| VOS CONSIGNES |
1) Recopiez mot pour mot le passage de l'extrait sur Anticosti qui commence par « Dans la brume, la » et va jusqu'à « une autre furie. ».
2) Dans l'extrait sur Anticosti, reprenez sous forme de liste le paragraphe qui commence par « Cette légende, on la conçoit aujourd'hui », en gardant ses faits principaux.

| EXTRAIT DU TEXTE |
/---

Le Soleil, 23 septembre 1899 — Article de Arthur Buies
ANTICOSTI — Jadis, lorsque le voyageur, en descendant le cours du grand fleuve canadien, arrivait, par un terne et triste après-midi d’automne, en vue de la première pointe de l’île d’Anticosti, qu’il savait être l’île maudite, la pourvoyeuse de naufrages, la terre inabordable et farouche où nul n’avait osé pénétrer encore, il se sentait pris invinciblement d’une sorte d’effroi mystérieux.
Les récifs étaient là, laissés à découvert par les flots et commençant déjà se couvrir d’ombres fuyantes, comme celles des trépassés errant à la recherche de leurs navires.
Pas une habitation; seul le phare, s’élevant dans une blancheur de marbre funéraire et semblant comme un signe mystérieux aux vivants que la tempête précipite, ainsi qu’aux morts auxquels elle indique la page fatale de leur destin.
Dans la brume, la longue falaise s’étend indécise, disloquées, menaçante; un épais bandeau se détache du ciel et descend si bas, si bas qu’il engloutit les faibles restes du jour; les goélands et les mouettes filent à tire d’aile en s’appelant les uns les autres; la terre est muette, frissonnante, et cependant le danger n’est nulle part; mais l’angoisse est en toutes choses, et le pauvre voyageur, qui se sent seul en présence de cette terre apparemment désolée, ferme les yeux comme s’il craignait d’y être précipité à son tour.
C’est qu’en effet cette côte, où sont venues s’abîmer tant de catastrophes, semble en avoir gardé comme de lugubres empreintes. Toute la bordure des arbres, empêchée de croitre et courbée violemment, a l’air de fuir devant les vents furieux; c’est une chevauchée épaisse, impénétrable, hurlant et se débattant comme une furie contre une autre furie.
De temps à autre la forêt veut faire un effort pour se relever, la tempête la recourbe aussitôt. Éperdue, elle mêle ses branches, ses broussailles, tord ses troncs, les enlace, les dégage, et, dans des contorsions furieuse et suprêmes, s’abat en maint endroit et couvre le sol de membres et de débris arrachés et confondus.
Et cette lutte entre la forêt et la tempête a été éternelle.
La force d’en haut a été victorieuse de celle d’en bas. Un immense coup de vent parti du fond des antres du nord-ouest est tombé sur les arbres comme une cataracte qui couvrirait le ciel, puis un deuxième, puis un troisième, jusqu’à ce que les accumulations de débris de forêts aient formé, jusque sur le rivage, un sol d’une fertilité intense qui, après avoir si longtemps reçu la mort, va désormais distribuer la vie aux générations qui se presseront les unes les autres sur un sol conquis contre la légende, le mystère et la terreur.
Cette légende, on la conçoit aujourd’hui et on l’explique aisément. Un nom avait suffi pour la créer, de nombreux naufrages, l’avaient accrédité, l’ignorance l’avait épaissie, et de là une terreur enfantine que grossissaient toute espèce de récits, et surtout le passage près des côtes anticostiennes par des temps brumeux ou des soirs chargés de fantômes.

\---

| ÉLÉMENTS |

/---

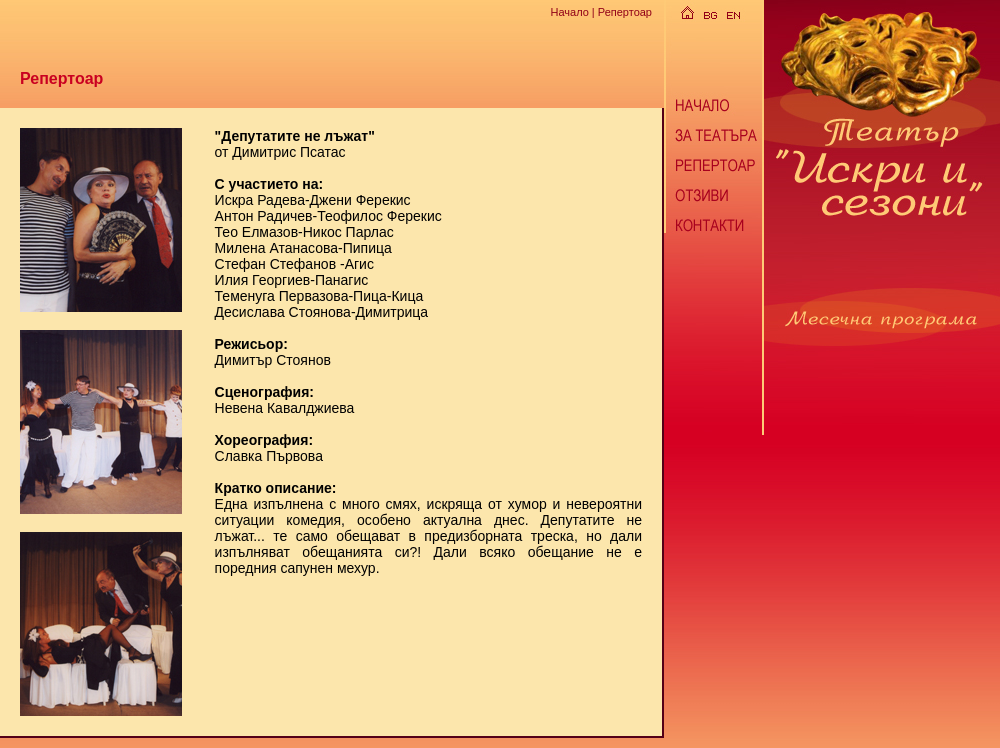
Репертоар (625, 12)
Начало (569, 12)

\---
/---

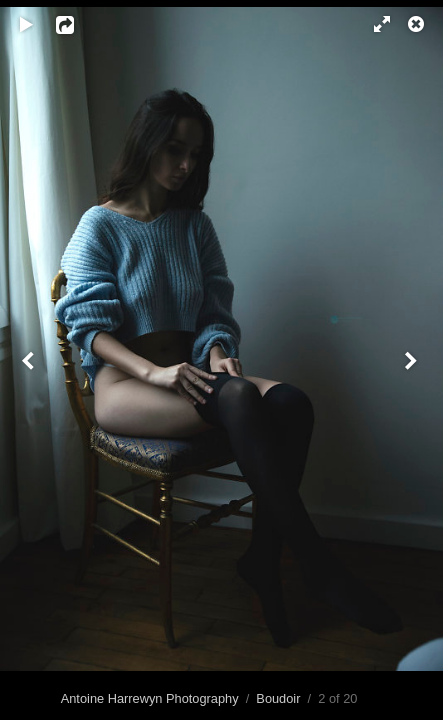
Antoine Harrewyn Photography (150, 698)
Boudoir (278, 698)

\---

| LISTE DES SOLUTIONS |
1)
Dans la brume, la longue falaise s’étend indécise, disloquées, menaçante; un épais bandeau se détache du ciel et descend si bas, si bas qu’il engloutit les faibles restes du jour; les goélands et les mouettes filent à tire d’aile en s’appelant les uns les autres; la terre est muette, frissonnante, et cependant le danger n’est nulle part; mais l’angoisse est en toutes choses, et le pauvre voyageur, qui se sent seul en présence de cette terre apparemment désolée, ferme les yeux comme s’il craignait d’y être précipité à son tour.
C’est qu’en effet cette côte, où sont venues s’abîmer tant de catastrophes, semble en avoir gardé comme de lugubres empreintes. Toute la bordure des arbres, empêchée de croitre et courbée violemment, a l’air de fuir devant les vents furieux; c’est une chevauchée épaisse, impénétrable, hurlant et se débattant comme une furie contre une autre furie.

2)
- Aujourd'hui, on comprend et on explique facilement la légende.
- Un nom a suffi pour la créer.
- De nombreux naufrages l'ont rendue crédible.
- L'ignorance l'a renforcée.
- Il en est sorti une terreur enfantine. Toutes sortes de récits l'ont grossie, surtout quand on passait près des côtes anticostiennes par temps de brume ou par des soirs chargés de fantômes.